*ACTIVITY:*
The output consists only of the lines from the one with "Screen dimensions: 534x339" through the end of the records, each printed exactly, and contains no pictures.

*RECORDS SHOWN:*
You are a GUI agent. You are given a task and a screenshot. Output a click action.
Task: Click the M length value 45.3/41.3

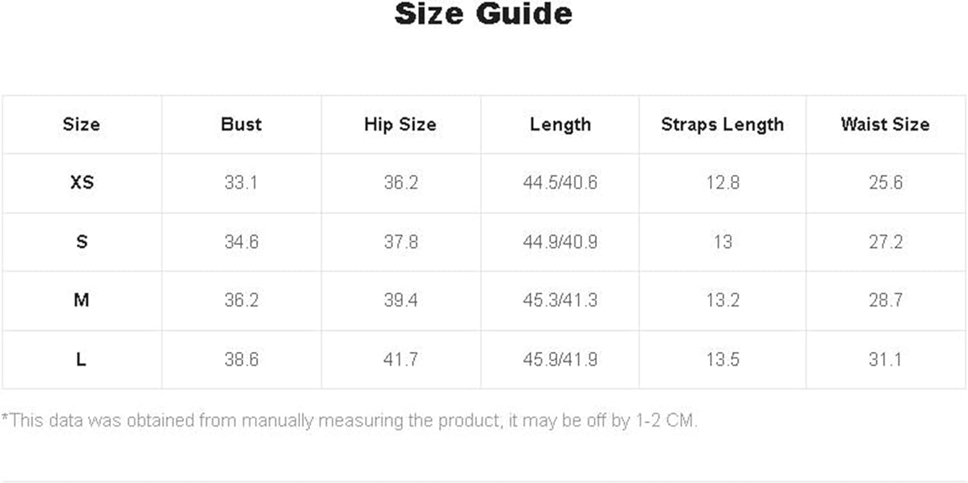[x=560, y=300]
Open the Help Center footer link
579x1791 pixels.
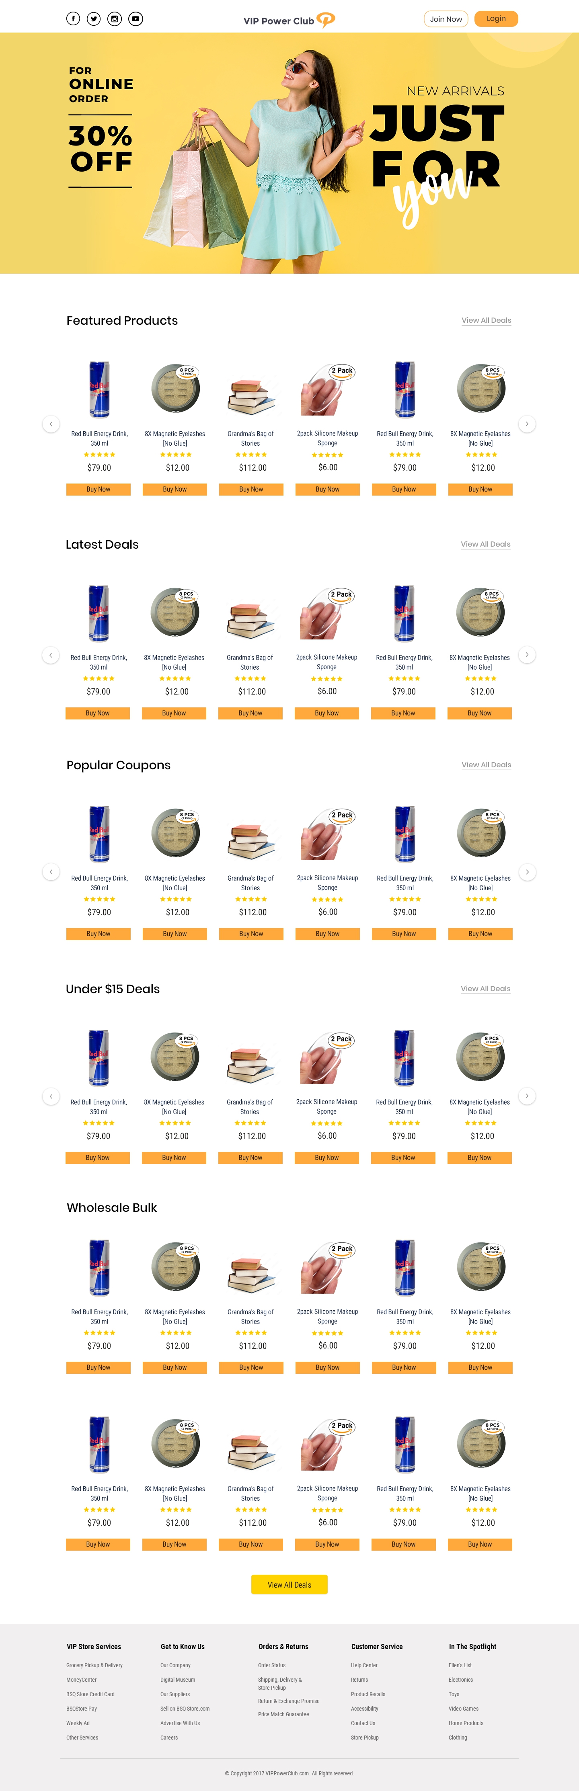pos(364,1665)
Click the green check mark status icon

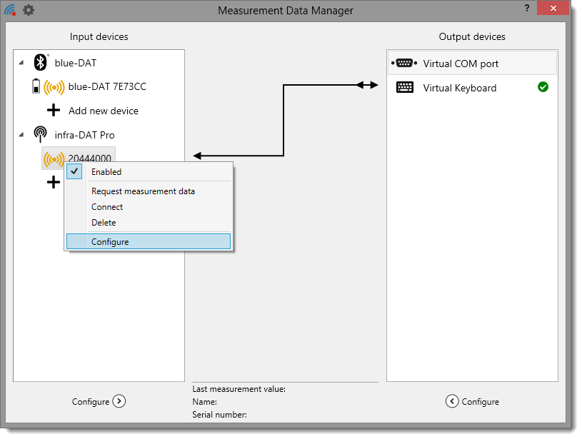(543, 87)
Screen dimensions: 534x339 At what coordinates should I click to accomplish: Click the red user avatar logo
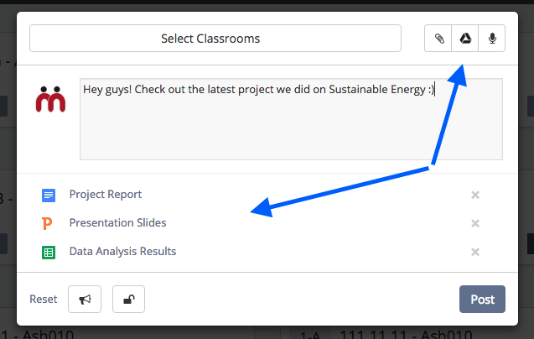[50, 99]
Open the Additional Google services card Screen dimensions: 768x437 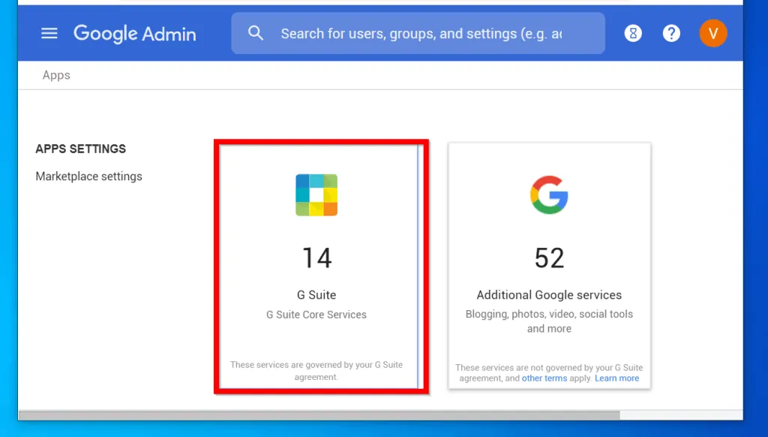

*ANSWER TO THIS PROBLEM:*
Screen dimensions: 534x339 At what coordinates should I click to accomplish: Click the red user avatar logo
[50, 99]
Open the Additional Google services card Screen dimensions: 768x437 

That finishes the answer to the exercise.